A principios de octubre, Carlo cae enfermo. Parecía una gripe normal y corriente. Acababa de ultimar la presentación de un video con propuestas de voluntariado para los alumnos del León XIII. Un trabajo que le había llevado mucho tiempo y que le apremiaba de manera especial. La fecha de la proyección era el 4 de octubre. Pero él no pudo ir. Estaba ingresado en el Hospital San Gerardo de Monza. No era una gripe, sino una leucemia fulminante, del tipo M3, la peor. No había ninguna posibilidad. Nada más cruzar la puerta del hospital, le dijo a su madre: «De aquí ya no salgo». Más tarde le dijo a sus padres: «Ofrezco al Señor los sufrimientos que tendré que padecer por el Papa y por la Iglesia, para no tener que estar en el Purgatorio y poder ir directo al cielo». Los sufrimientos llegaron. Pero cuando la enfermera le preguntaba cómo se sentía, él respondía: «Bien. Hay gente que está peor. No despierte a mi madre, que está cansada y se preocuparía más». Pidió la unción de los enfermos y murió el 12 de octubre.
El día de su funeral, la iglesia y el cementerio estaban a rebosar de gente. Recuerda su madre: «Había gente que no conocía de nada. Personas sin hogar, inmigrantes extracomunitarios, mendigos, niños... Un montón de gente que me hablaba de Carlo. De lo que él había hecho por ellos, y yo no sabía nada. Me daban testimonio de la vida de mi hijo, y yo me sentía huérfana».
Un testimonio que ha ido más allá de la muerte. Que ha transformado la vida de muchos. Espontáneamente, a través de aquellos que le conocieron y por internet se dieron a conocer su historia y sus pensamientos. La familia ha recibido miles de cartas y correos electrónicos que piden saber más de aquel chico tan especial. En una de ellas, se lee: «He visitado la iglesia de San Frediano al Cestello en Florencia y me ha impactado la imagen de Carlo, que era casi como si me estuviera esperando.

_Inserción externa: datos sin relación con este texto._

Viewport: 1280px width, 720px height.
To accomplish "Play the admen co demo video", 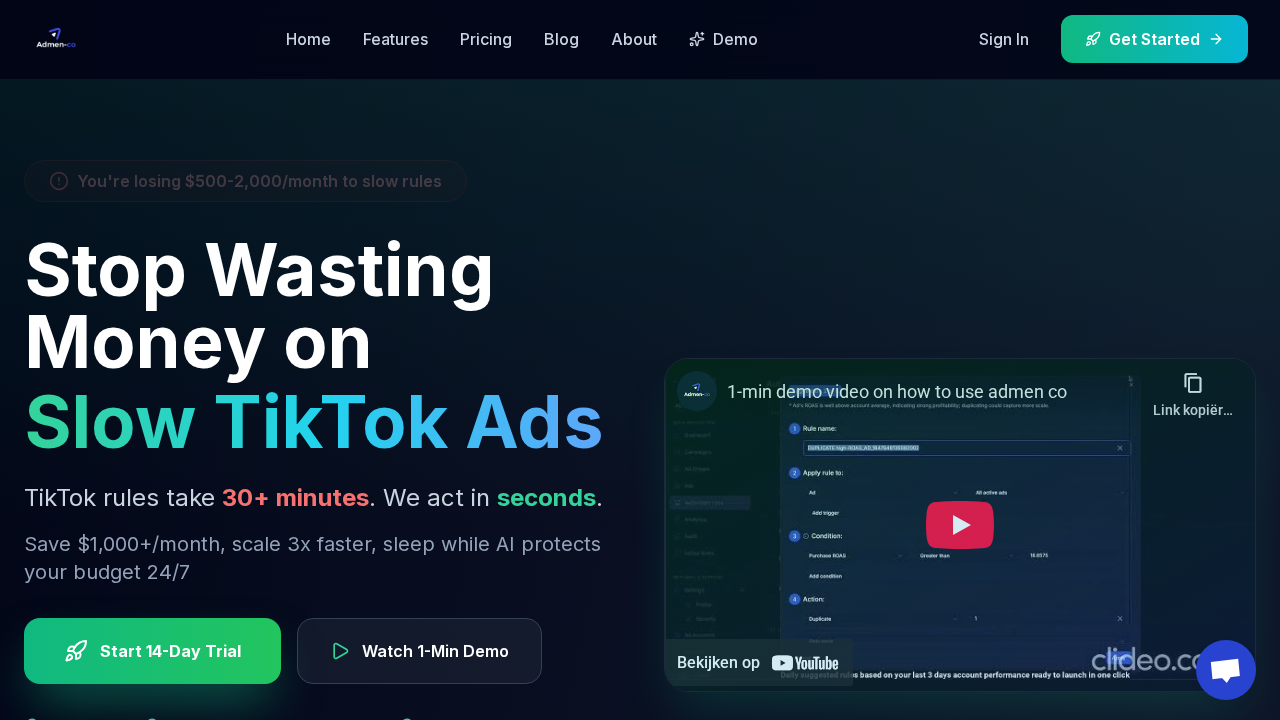I will tap(959, 524).
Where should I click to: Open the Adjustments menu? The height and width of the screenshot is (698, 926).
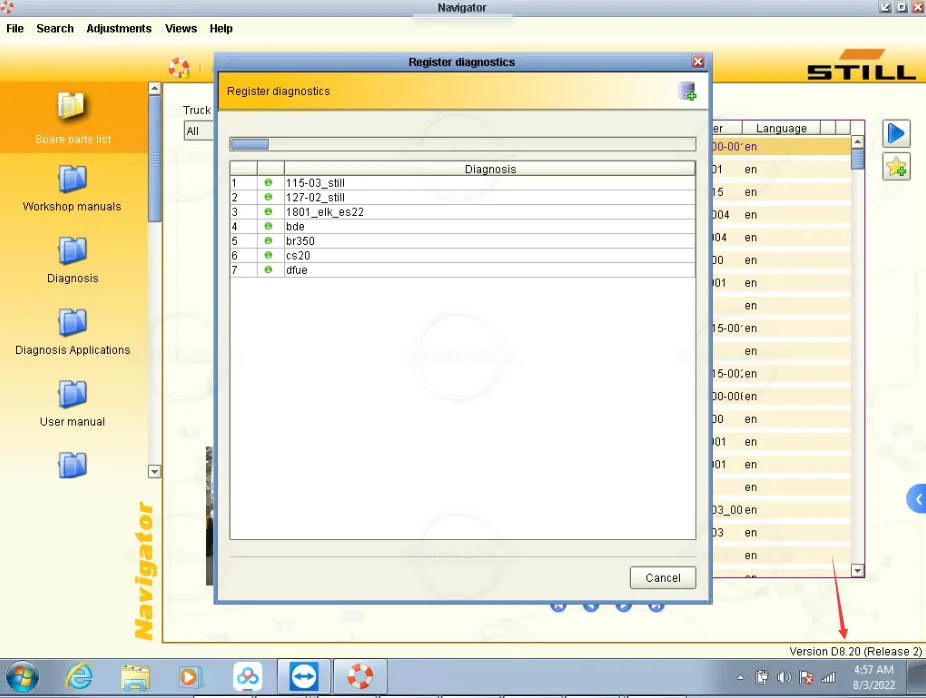click(x=119, y=29)
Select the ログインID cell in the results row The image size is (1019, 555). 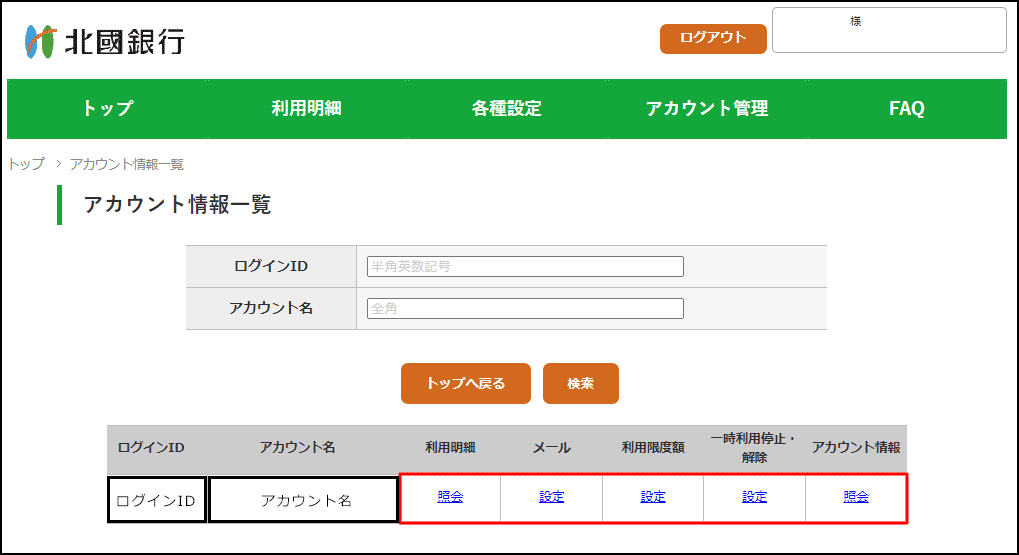[x=157, y=500]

No pude evitar acercarme para leer la historia de un chico al que le bastaron 15 años de vida para dejar una huella imborrable en esta tierra». O un chico que nunca llegó a conocerle y que escribió en Facebook: «Carlo vivió en una familia muy rica, por lo que nada le habría impedido vivir de una forma acomodada de la que podría haberse sentido orgulloso. Sin embargo, siempre mantuvo un tono de vida y pensamiento “pobre”, abierto siempre a los últimos, altruista con todos. No es poco en este “planeta” nuestro».
Para muchos jóvenes se ha convertido en un ejemplo de cómo es posible vivir la fe. Algunos hablan de su propia conversión. Y luego está la exposición, que ha llegado hasta los confines de la tierra: China, Rusia, América Latina. En EEUU, gracias a la ayuda de los Caballeros de Colón, ha visitado diez mil parroquias y más de cien universidades.
Don Giussani escribió: «La libertad de Dios se mueve en la vida que ha creado, se implica a partir de personas y lugares escogidos, preferidos diríamos nosotros, pero es siempre una preferencia que está en función del todo».
La especialidad de Carlo fue esta preferencia, que él amó y acogió. «Está siendo sacerdote desde el cielo», dice su madre. «Él, que no conseguía entender por qué los estadios estaban llenos de gente y las iglesias, en cambio, vacías. Siempre repetía: “Tienen que ver. Tienen que entender”».
1991 Nace en Londres. A los siete años, recibe la Primera Comunión.
2005 Termina la exposición sobre los milagros eucarísticos que da la vuelta al mundo.
2006 Muere el 12 de octubre, a los 15 años, por una leucemia fulminante.
2013 Nada obsta a la preparación de la petición diocesana de beatificación.